The identity of the G protein(s) that link the 5-HT_1A and GABA_B receptors in areas CA1 and CA3 to the potassium channel have not been identified, though it is known that they are pertussis toxin-sensitive (Andrade et al., 1986; Okuhara and Beck, 1994). It is entirely possible that the 5-HT_1A and GABA_B receptors are not linked to the same G protein in either or both hippocampal subfields. We have found that the distribution of the pertussis toxin-sensitive G proteins G_i and G_o is different in areas CA1 and CA3 (Okuhara et al., 1996). In area CA1, G_o labeling was found in the apical and distal dendrites, whereas it was very diffuse in the neuropil of area CA3 neurons. In area CA3, G_i labeling was fibrous and was concentrated in patches surrounding the pyramidal cell, but it was primarily in the neuropil in the area CA1 neurons (Okuhara et al., 1996). Fluoxetine treatment had no effect on the density of G protein mRNA in whole hippocampus (Lesch et al., 1992). It is possible that chronic fluoxetine treatment has selective effect(s) on G protein number or distribution within the subfields of the hippocampus.

Previous studies have demonstrated that the 5-HT_1A receptor also inhibits forskolin-stimulated adenylyl cyclase activity through a pertussis toxin-sensitive G protein (De Vivo and Maayani, 1986). Chronic fluoxetine treatment has been reported to decrease the 5-HT_1A receptor-mediated inhibition of adenylyl cyclase (Newman et al., 1992) or to have no effect (Varrault et al., 1991) in whole hippocampal homogenates. Because the 5-HT_1A receptor-mediated hyperpolarization is not mediated through a change in adenylyl cyclase activity (Andrade et al., 1986) the effects of fluoxetine cannot be attributed to a modification of adenylyl cyclase activity.

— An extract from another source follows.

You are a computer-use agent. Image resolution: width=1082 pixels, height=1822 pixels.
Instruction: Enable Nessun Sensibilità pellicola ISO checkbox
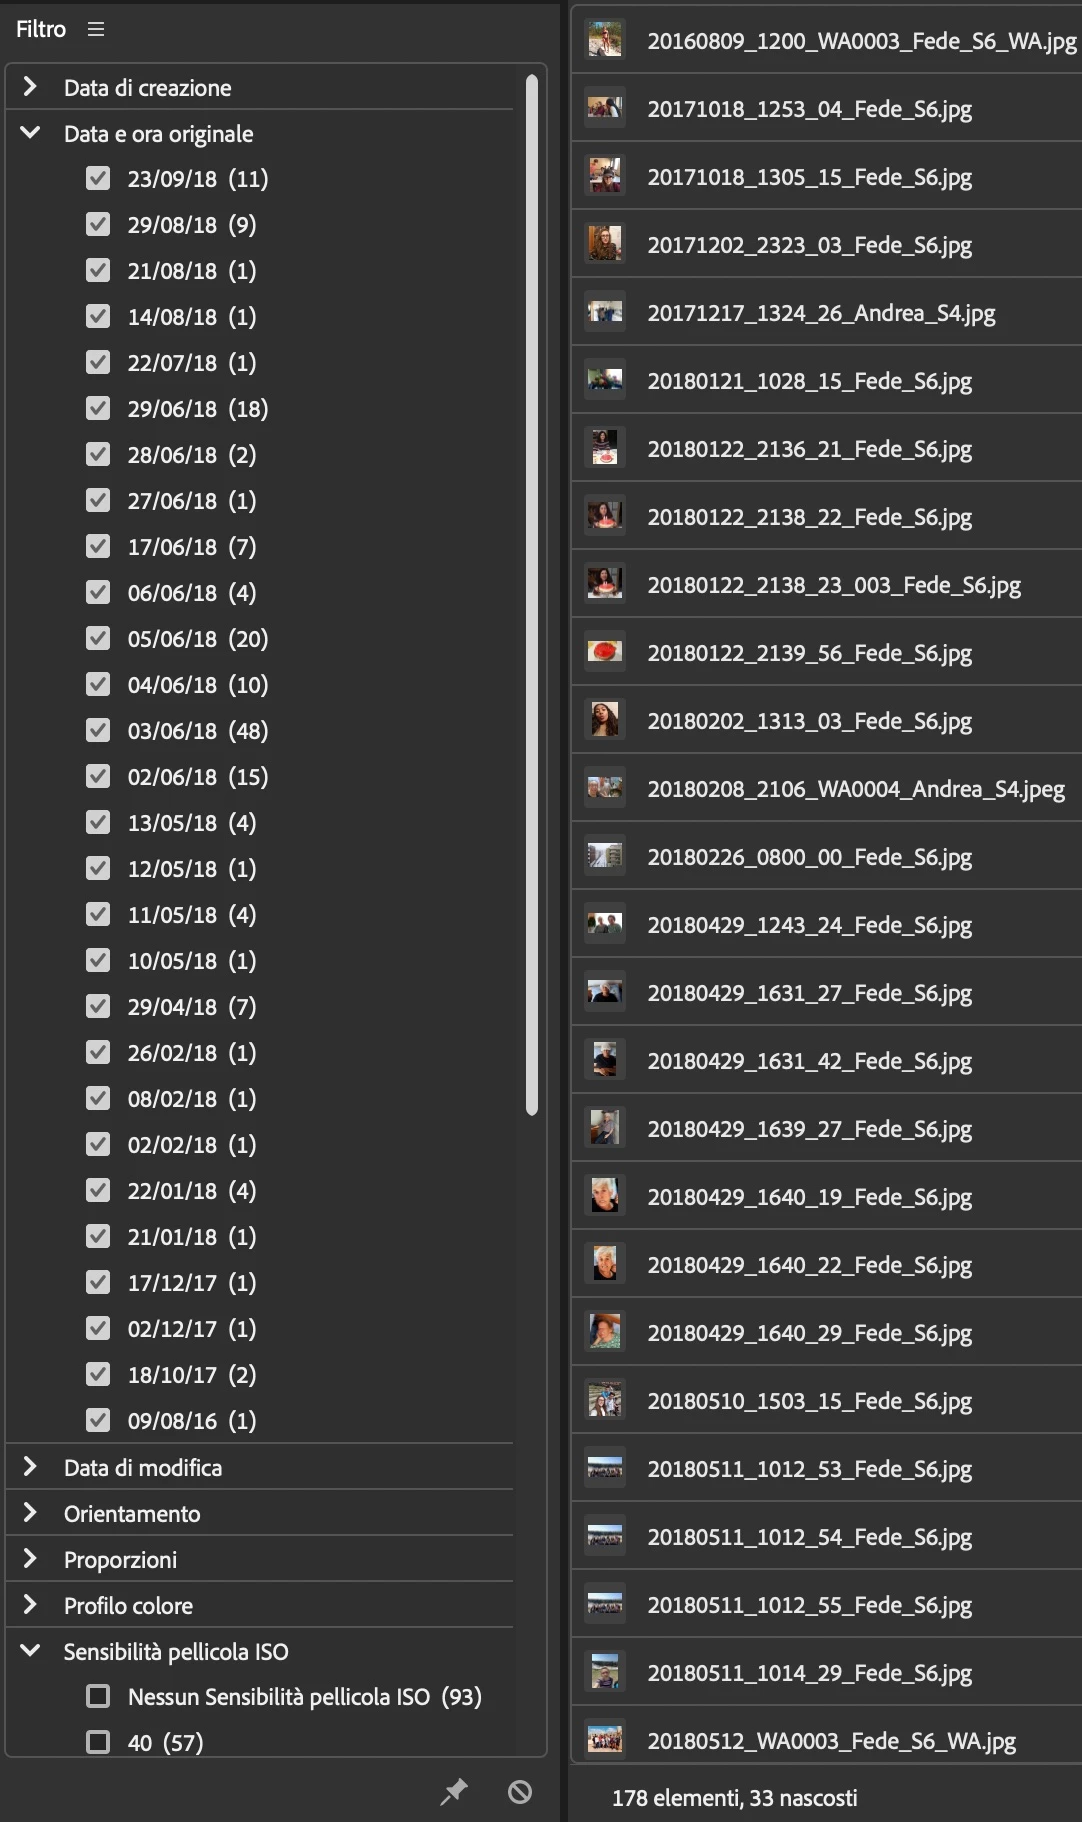click(98, 1696)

The 5-HT₄ receptor-mediated decrease in sAHP amplitude recorded in area CA1 was not altered by fluoxetine treatment. This receptor-mediated response was not recorded in isolation, but concomitantly with the 5-HT_1A receptor-mediated hyperpolarization. Approximately a 15% decrease in sAHP amplitude occurs as a consequence of the opening of the inward rectifying potassium channel after 5-HT_1A receptor activation (Andrade and Nicoll, 1987). The shift to the left in the concentration-response curve for 5-HT for the decrease in sAHP amplitude could be due primarily to the larger magnitude of the hyperpolarization elicited by lower 5-HT concentrations in fluoxetine-treated animals. It is interesting that fluoxetine selectively altered the 5-HT_1A receptor-mediated response and did not alter the 5-HT₄ response. The effects of fluoxetine cannot be ascribed to a general nonspecific action on all 5-HT receptors.

In conclusion, chronic fluoxetine treatment had selective actions on neurotransmitter receptor-mediated responses across hippocampal subfields and within a subfield. Fluoxetine selectively modulated area CA1 hippocampal pyramidal cell characteristics, as well as 5-HT_1A and GABA_B receptor-mediated effects in area CA1, without altering area CA3 hippocampal pyramidal cell characteristics or neurotransmitter actions. Also, fluoxetine selectively altered 5-HT_1A, but not 5-HT₄ receptor-mediated responses within area CA1. The actions of fluoxetine on the 5-HT_1A and GABA_B receptor-mediated hyperpolarization were in the opposite direction, even though it has been shown that these neurotransmitter receptors share some component(s) of their receptor-effector pathway. We conclude that the effects of fluoxetine are not diffuse but selective and that they appear to be on some component(s) of the receptor-effector pathways that are not shared across neurotransmitter systems or hippocampal subfields.